Background: After graduating with a business degree from Dalhousie University, Christopher Harborne was hired by a tech company, which provided support to General Motors. Due to GM’s financial woes, and the grim economic climate of the auto industry at the time, Mr. Harborne was laid off.
As a student, Mr. Harborne had worked on a project with Full Spectrum Computers, a local Halifax company, and had made good connections with the owners. A casual post-GM meeting with the owners prompted him to set up his own computer business in the small university town of Sackville, N.B. The store opened its doors in 2007.
The Challenge: Soon after opening the business, Mr. Harborne realized how difficult it was to compete with big-box stores for computers and accessories.
Instead, he focused on what he could do: provide personalized technical support to individuals and small business owners in town.

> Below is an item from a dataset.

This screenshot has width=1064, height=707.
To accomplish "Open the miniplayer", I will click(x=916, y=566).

During his encounters with local entrepreneurs, Mr. Harborne was often asked to provide technical solutions for the unique problems they faced. Much as these small business owners wanted to use technology in their operations, their lack of technical know-how and inability to afford full-time tech staff proved to be a big barrier for them.

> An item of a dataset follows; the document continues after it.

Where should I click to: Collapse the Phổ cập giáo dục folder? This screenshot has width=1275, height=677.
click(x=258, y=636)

Mr. Harborne seized the opportunity, realizing he could fill this market demand by becoming a “Tech Support” partner to these businesses. His services would allow small business owners to get affordable, turnkey solutions to their computing needs without having to hire full-time staff to manage the technological aspect of the operation. It was a chance to leverage his technical contacts to deliver on these needs in an efficient manner.
In 2010, the business re-branded itself Downtown Digital to better communicate the new vision for the business which included not only computers but as a one-stop shop for meeting small business computing needs.
Result: The rebranded store opened its doors in April 2010 and has been able to fill in the demand for a “Tech Support” operation for small business. The business model has led to new opportunities such as providing preventive maintenance, web-hosting, cloud computing and server solutions to small business clientele.
As growth continues, one of his challenge has been finding qualified employees. He has addressed this by developing standard operating procedures (SOP) for tackling usual issues and problems and through training employees.
The strategy of addressing the unique computing needs of small businesses is paying off. Mr. Harborne has since expanded the scope of operations beyond Sackville into adjoining small towns that do not have the critical mass to support an independent computer store or tech support centre.